NICK LLC llc.nick.org →

presence and vision

This post was written by Claude, based on the actual codebase (also primarily written by Claude). Reviewed by Nick.

Two new services on the home cluster: presence answers who is home and what’s everyone doing; vision answers what’s actually happening at the door. Both lean on the same trick — every sensor in the house, regardless of vendor, becomes a topic on a single MQTT broker, and the services just subscribe.

/images/2026-05-06-presence-vision.svg

.dot source

Sensors

  • 11 Ring cameras (front, back gate, alley, lab, NE/SE/NW/SW corners, workshop interior). Motion edges + JPEG snapshots, plus Ring’s server-side smart-alert flag (personDetected).
  • Honeywell alarm panel via EnvisaLink. Zone 1 = entry door, zone 3 = interior PIR (one per floor, all wired together), zones 5/6 = upstairs window + rooftop contacts.
  • Shelly BLU BTHome v2 motion sensors in bedroom / basement / office. Each broadcasts motion + illuminance + battery every ~30s, faster on a trigger. The basement one is mounted at the bottom of the stairs facing the stairs — a transit detector, not a presence detector.
  • WiFi association events from the Deco mesh APs, polled by wifi-reporter. Per-MAC online/offline, used as identity (whose phone just connected).
  • HomeKit accessories via homebridge: 216 in total once Lutron Caseta and the rest are paired. Locks, garage door state, doorbell, Ring battery levels, siren state.
  • Reed switch on the garage side door (planned — physical wiring still in progress; the service code already accepts it).

Bridges

Each sensor stack has a tiny bridge that translates its native protocol into a single namespace on broker.mqtt.svc.cluster.local. ring-mqtt for Ring, the security service for the alarm panel, wifi-reporter exposes HTTP, the Shelly cloud-relay script publishes BTHome packets, homebridge-exporter mirrors every HomeKit characteristic via the homebridge UI’s WebSocket. The point is: downstream services don’t know or care what the original protocol was.

presence

Subscribes to door events, indoor motion, BLE motion, and the WiFi poll. Correlates them into:

  • arrival / departure events, per person, with confidence (high if a door fault and a known device’s WiFi appearing align in time; medium for one without the other).
  • direction inference (front / back / unknown), derived from which Ring camera triggered within ±15s of the alarm zone-1 fault.
  • house awake / asleep, anonymous, driven purely by indoor motion. Awake → asleep needs ≥45 min of indoor silence inside the night window (21:00–06:00); asleep → awake fires on the first motion event.

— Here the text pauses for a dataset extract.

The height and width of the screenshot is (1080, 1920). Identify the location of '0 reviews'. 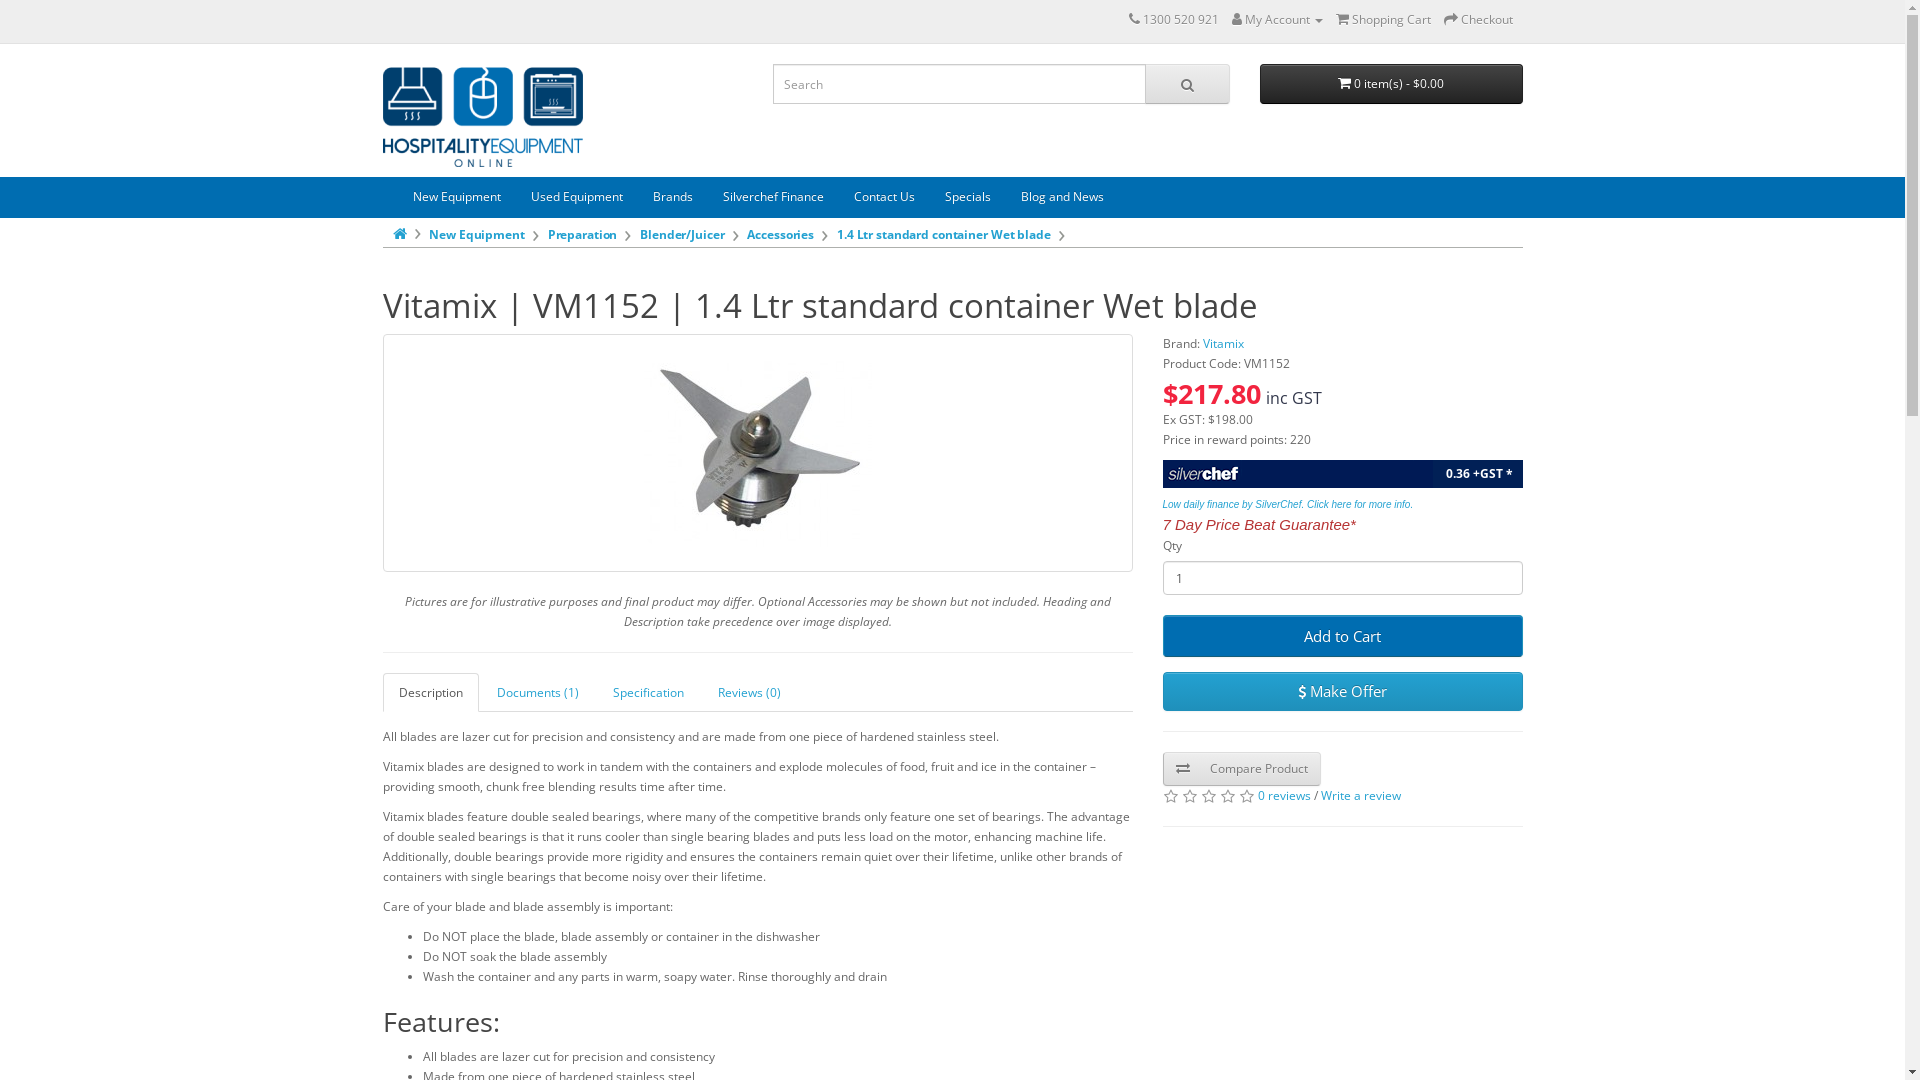
(1284, 794).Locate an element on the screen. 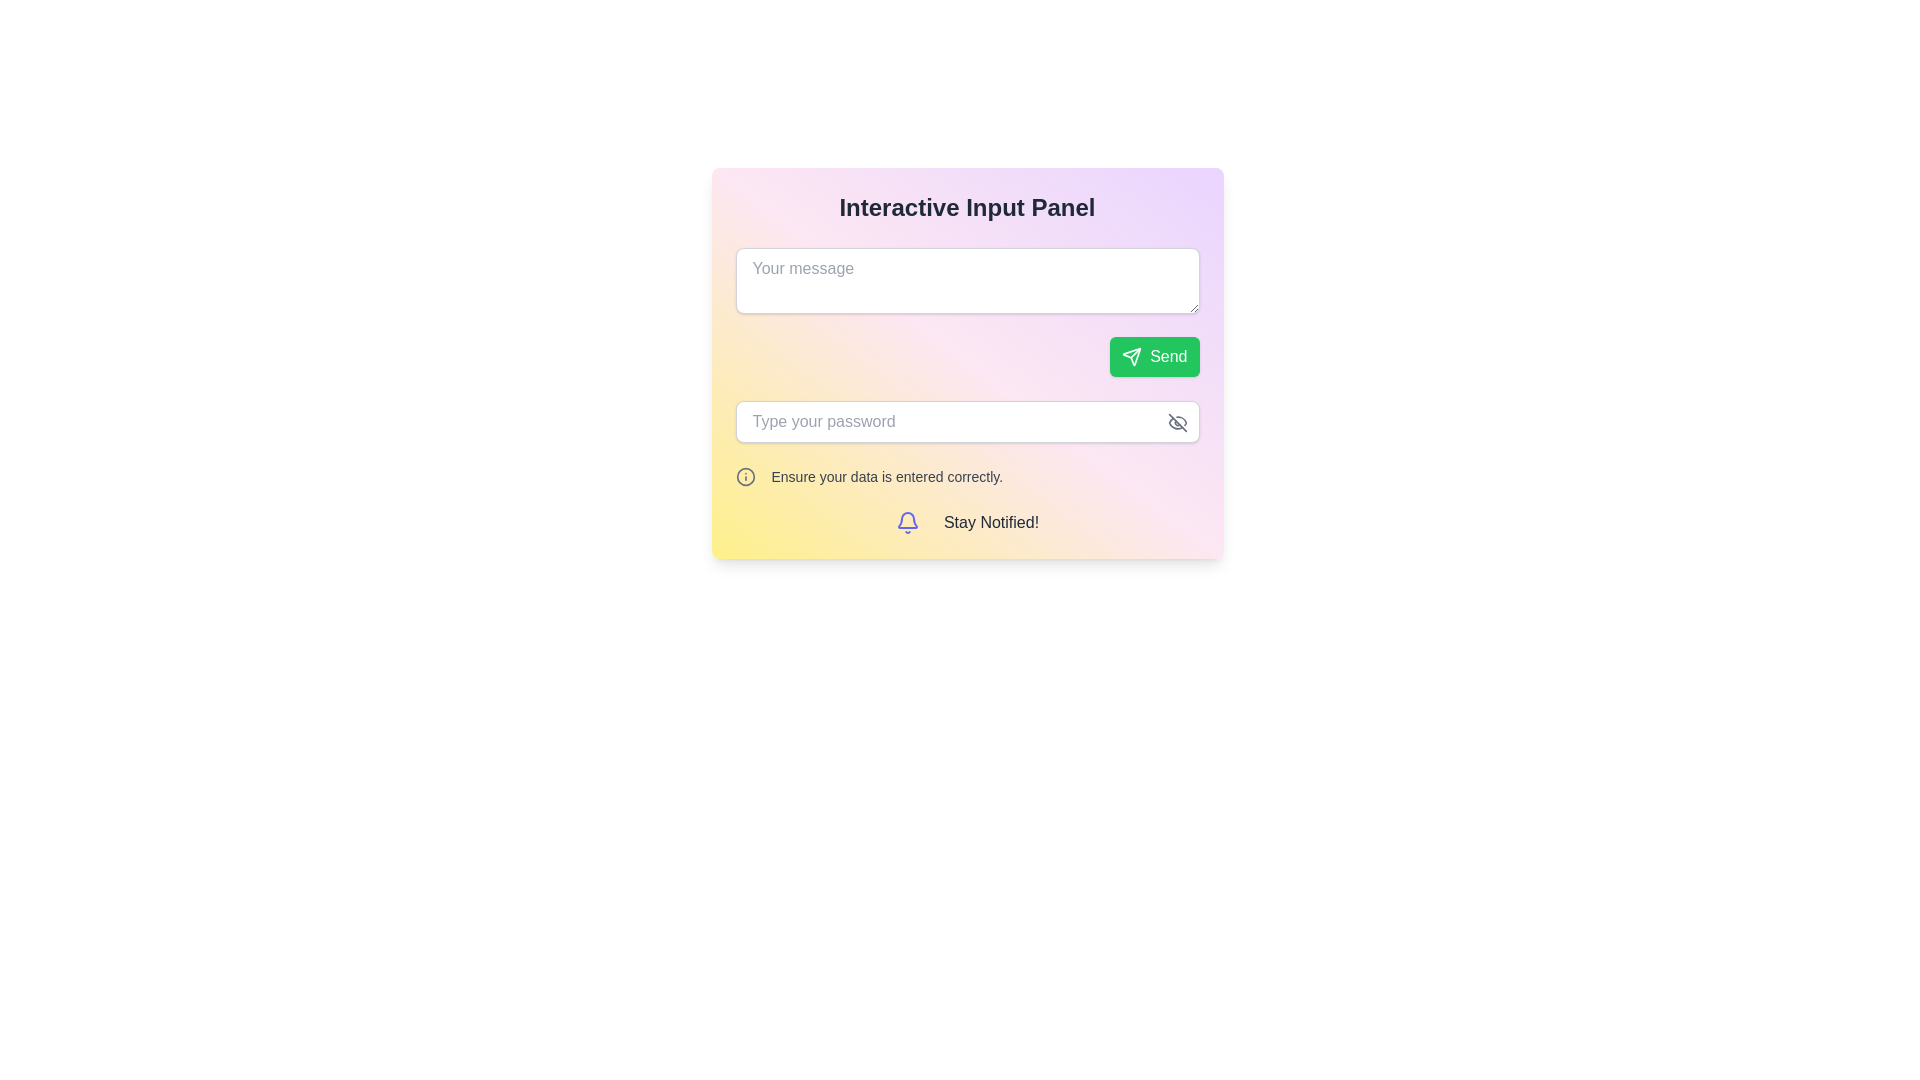 This screenshot has width=1920, height=1080. the send message button located at the top right corner of the input field section is located at coordinates (1154, 356).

State is published as retained MQTT topics, so it survives presence restarts.

vision

Triggers on Ring motion. For each event:

  1. Coaxes ring-mqtt into pushing one additional fresh snapshot (server-side rate limit is 10s/cam — well inside our 60s per-camera analyzer cooldown).
  2. Collects up to 3 distinct frames over ~6 seconds.
  3. Sends them to Claude Opus 4.7 with a prompt that returns {subjects, description, motion_direction, notable} as JSON. Per-camera context (e.g. “front porch — packages drop here”, “alley behind the garage”) is prepended so the model has location-aware priors.
  4. Cross-references with the door-event correlation buffer to label the event outbound / inbound / passing / unknown.

Output topic: kirsch/vision/motion/<camera> with a small object the dashboard and presence both consume.